津軽・南部

夏休みを利用し、青森に向かう。歳のせいなのか、妻子持ちという境遇ゆえなのか、休暇といえど自宅にいると結局細かいタスクに追われてしまうので、日常から離れるには旅行という要素がどうしても必要になるのである。というわけで、①これまで訪れたことのない場所、②なかなか行けない場所、③観たいものがある場所、という3つのクライテリアを満たした場所として、家庭内での厳正な審査を経て、今年の行く先は青森に決まった。

 

夕方仕事を終え、はやぶさで当地に向かう。お盆前ということもあり、新幹線は満席であった。疲れが残っていたためだろう、車内では辞書をせっせと引きながらフランス語の小説を読んでいただのだが、あまり話の筋が頭に入ってこなかった。21時に前に新青森に着くと、当然ながらあたりは真っ暗であった。首都圏の夜とは闇の深さが違う。

 

翌朝はお目当ての「のっけ丼」を食べに駅近くの魚菜センターを訪れる。朝から生魚というのは祝祭性があってなかなかよいなと思った一方で、ビタミンや繊維質に乏しいのは如何ともしがたいものがある。というわけで、ご当地の100%りんごジュースでしかるべき栄養を補給し、お腹がふくれたところで三内丸山遺跡へと向かう。ここは青森観光の目玉として個人的にとても期待値が高かったのだが、気温が35℃を超えている中での遺跡見学というのは相当に厳しく、生きるのに精一杯という感じで、展示されているものにあまり注意が向けられなかった(たぶんシュリーマンだって同じ環境だったらそうなったはずだ)。ここでは、埴輪がプリントされたサイケなシャツを自分用のお土産として購入した。夕方、十和田湖畔のホテルに移動。

 

翌朝、ボートでの湖散策のツアーに参加する。軍用ボートを利用して十和田湖畔の名所を一気に回るというものだが、これは今回の旅の中でも当たりであったと思う。
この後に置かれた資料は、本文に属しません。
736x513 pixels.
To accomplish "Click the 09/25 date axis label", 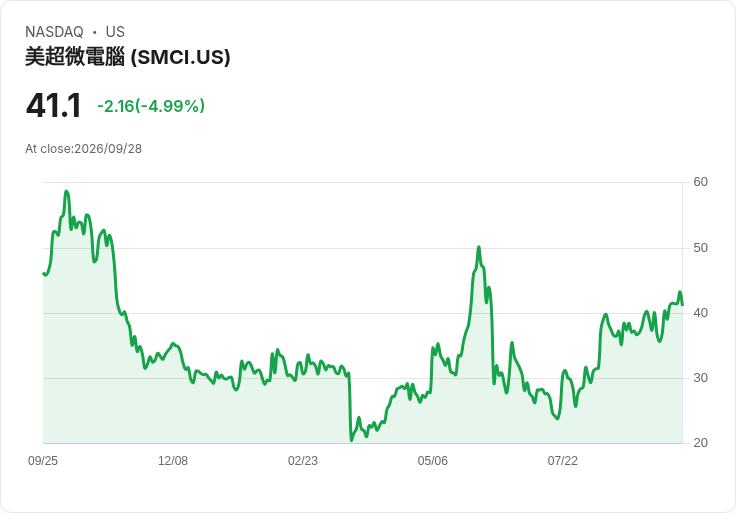I will 43,461.
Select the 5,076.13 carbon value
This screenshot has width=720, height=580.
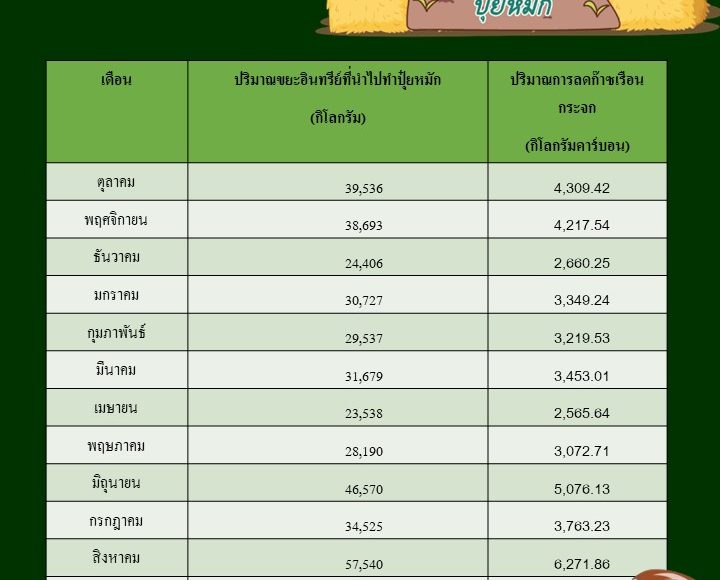pyautogui.click(x=582, y=489)

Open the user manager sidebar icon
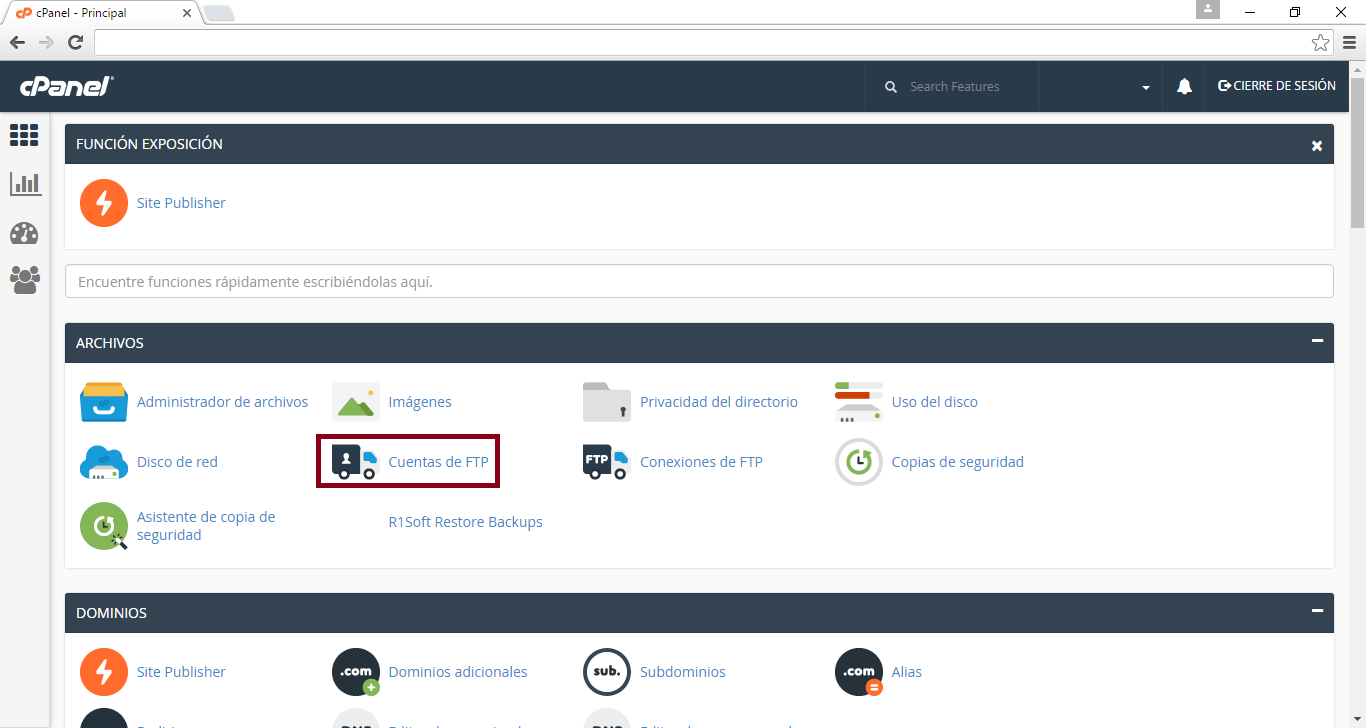(x=24, y=280)
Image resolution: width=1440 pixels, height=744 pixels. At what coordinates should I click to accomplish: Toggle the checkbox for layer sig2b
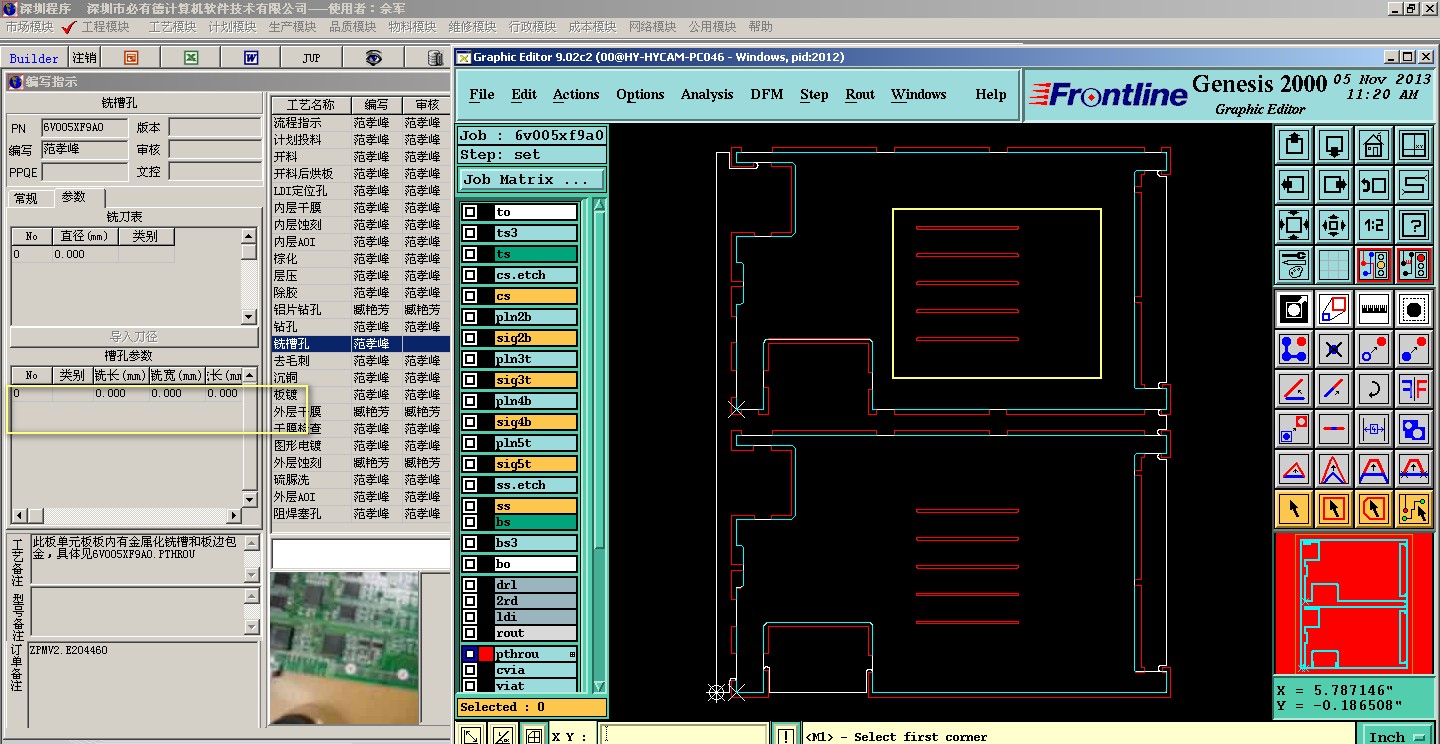pos(470,338)

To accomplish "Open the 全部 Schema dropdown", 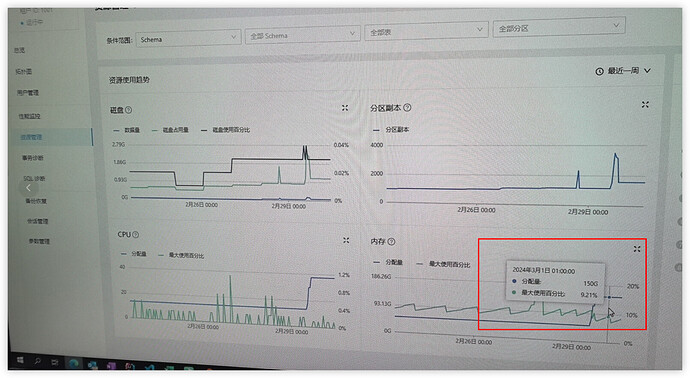I will coord(302,35).
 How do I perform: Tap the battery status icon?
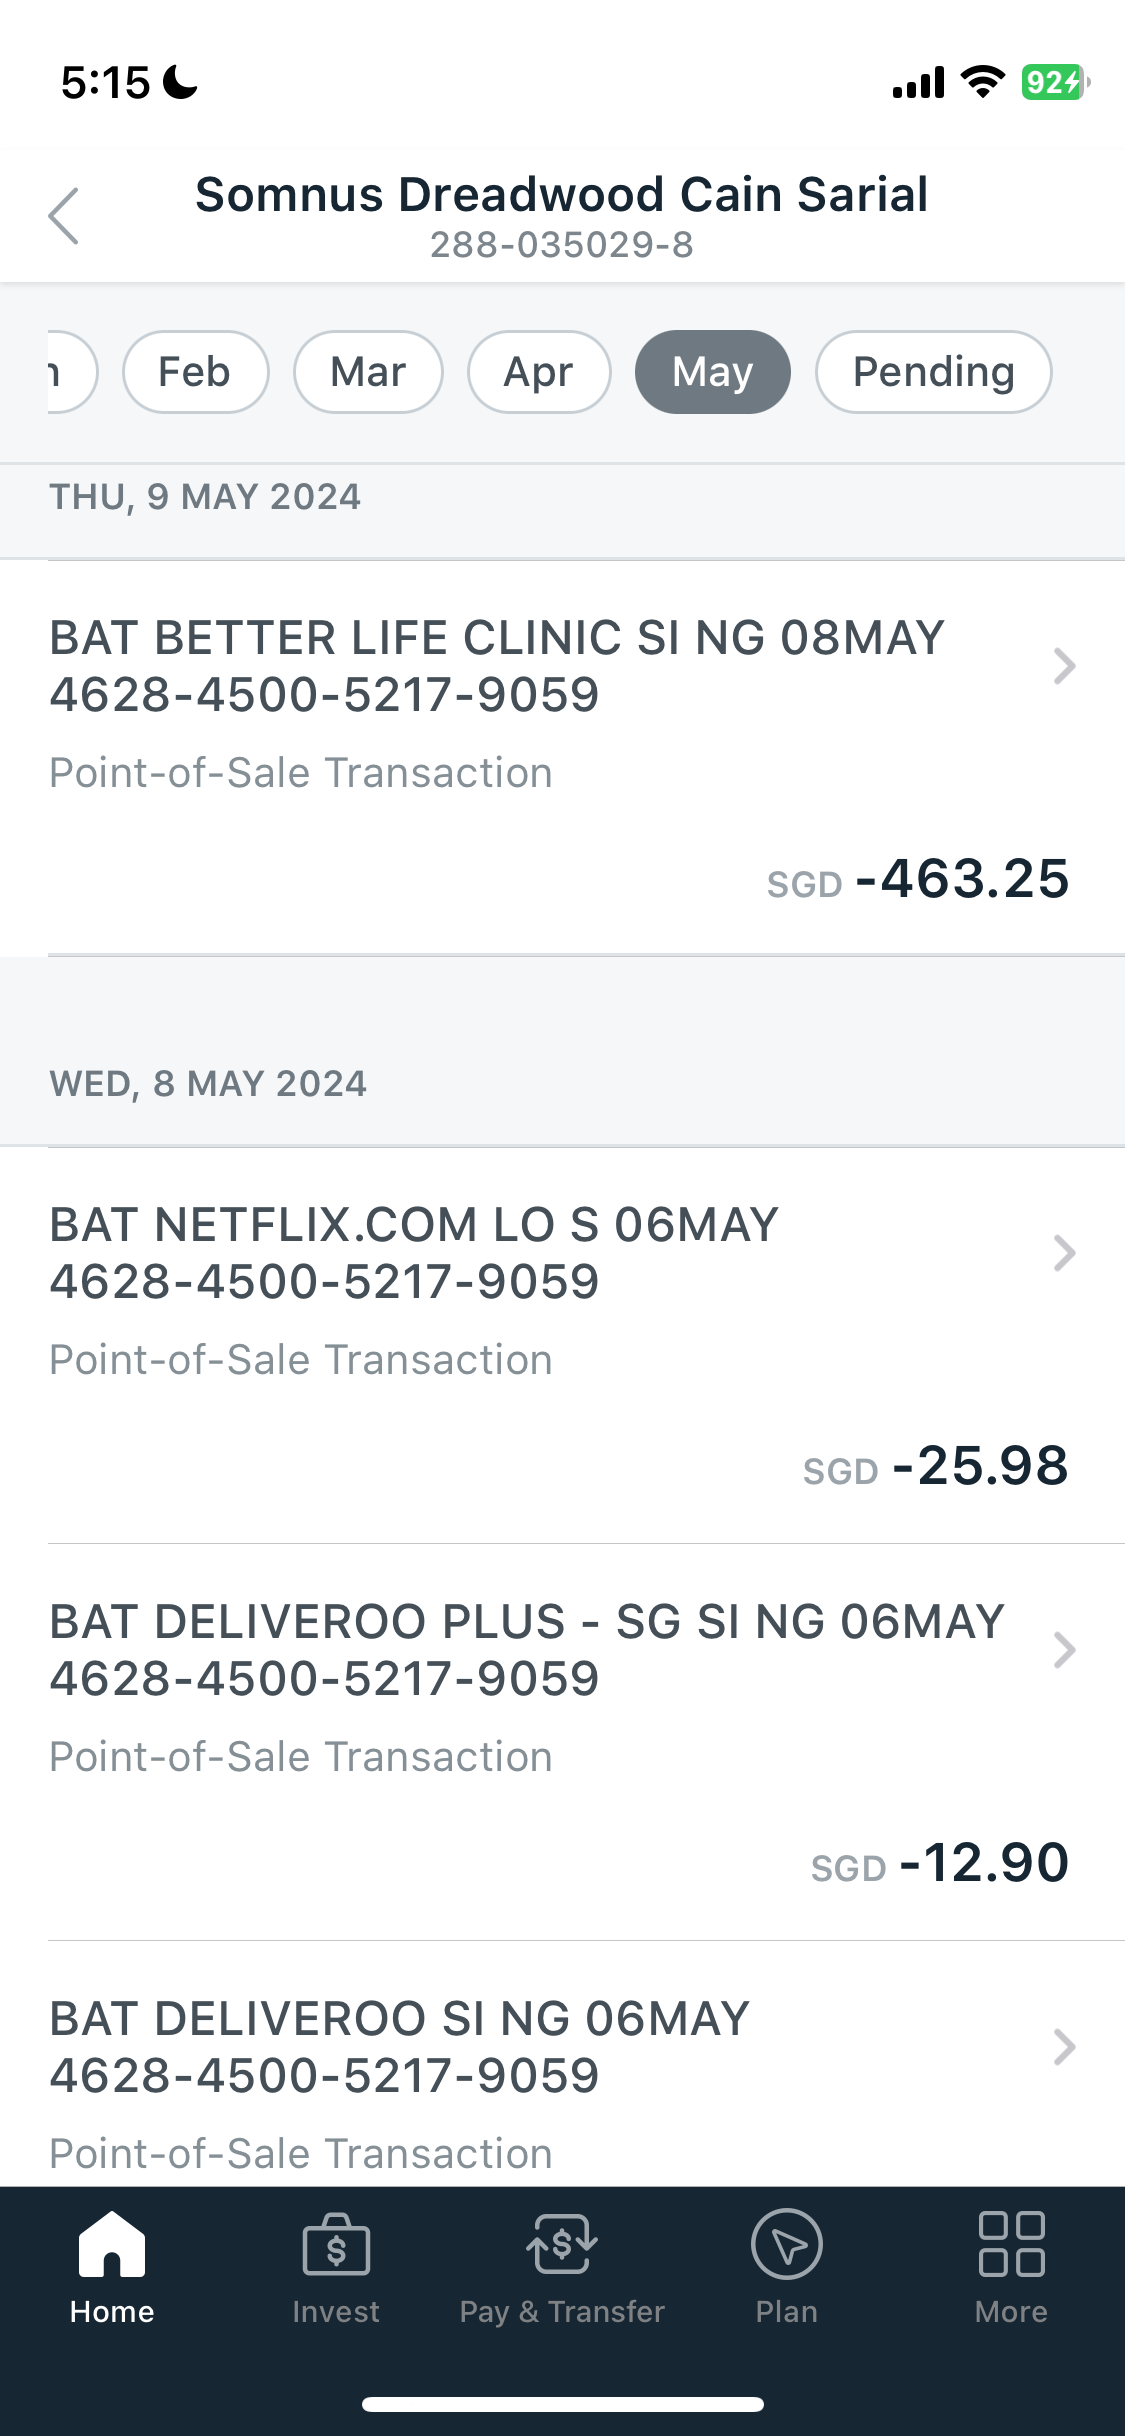pos(1054,82)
担当してくれたスタッフの方は「これはボッタクリですから」とやや自嘲気味に冗談を飛ばしていたけれども、時間のない観光客にとってはROIの高い投資ではないかという気がする。その後、十和田神社と「乙女の像」を観て、この旅一番の目的であった「キリストの墓」に向かう。

 

この「キリストの墓」は新郷村という、お世辞にも栄えているとは言い難い村落に位置している。地図で見ると十和田湖からの距離は20kmくらいに見えるのだが、当地まではそれなり山道ということもあり、当初の予定よりずいぶんと時間がかかってしまった。思えば、中学生の頃に『ムー』と『MMR』でこの存在を知ってから、25年以上にわたって「いつかは」と思ってきただけに、ここを訪れるにあたっては、感無量とは言わないまでも、なにかしら感慨のようなものを感じずにはいられなかった。

 

件の「キリストの墓」に着く。墓(と思しきもの)にはワンカップ大関が供えられており、奇妙な和洋折衷のコントラストが場所の特異性を浮き彫りにしていた。資料館に入ると、『ムー』のバックナンバーが所狭しと並べられており、その向かいには竹内文書のあらましが記載されていた。まあなんというか、トンデモの役満みたいな場所ではあるのだが、自治体がそのトンデモ性を否定することなく、この場所に対して一定のコミットメントを見せているところに、なんとも言えないすごみのようなものを感じてしまう。ある意味では、嘘を嘘として楽しめる大人でないと、決してこれは成立しないのではないか――。資料館の前で「ナニャドヤラ」を聴きながら、僕は『ブルーピリオド』に出てくる、「ラッピングはこの世で一番可愛い嘘ですから」という台詞を思い出していた。

 

旅の主目的を果たした後、弘前へと向かう。2時間ほどの行程。当地に着いた後は、夕暮れに染まる弘前公園をゆっくりと散歩する。おそらくは計画的に整備されたであろう、洋館の多い街並みは歩いているだけでも心が躍る。街の規模からすると、松江に幾分かの異国情緒を加えると弘前に近いものになるかもしれない。

 

翌朝、朝一から岩木山神社に向かう。ここは当地の一宮ということもあり、ぜひ足を運んでおきたかった場所である。伝説によると、この神社は「780年に創建後、坂上田村麻呂が800年に再建」ということだが、時の朝廷もよくもまあここまで勢力を伸ばしたものだなと思う。ここでは、手水舎からの水が勢いよく湧き出していたのがなによりも印象的であった。その後、弘前市内の忍者屋敷を見学し、アップルパイ付きのランチをとって帰路へ。弘前から黒石に向かう道沿いには、収穫前の稲穂が青々と実っており、空の青とのコントラストが目を楽しませてくれた。

 

☆☆☆

 

というわけでいま東京の自宅で、半ば自分用のトラベルログとして上記をまとめてみた。まあ今回は、なんといっても「キリストの墓」を訪れることができたのが大きかったと思う。足の裏の米粒だとはわかっていつつも、いつか訪れるべき場所と考えていたからだ。今度行くのであれば、紅葉の時期に白神山地を訪れてみたいと思う。なお残念ながら、滞在時間がさほど長くなかったこともあり、津軽と南部の文化的な違いについてはよくわからなかった。次回の課題としたい。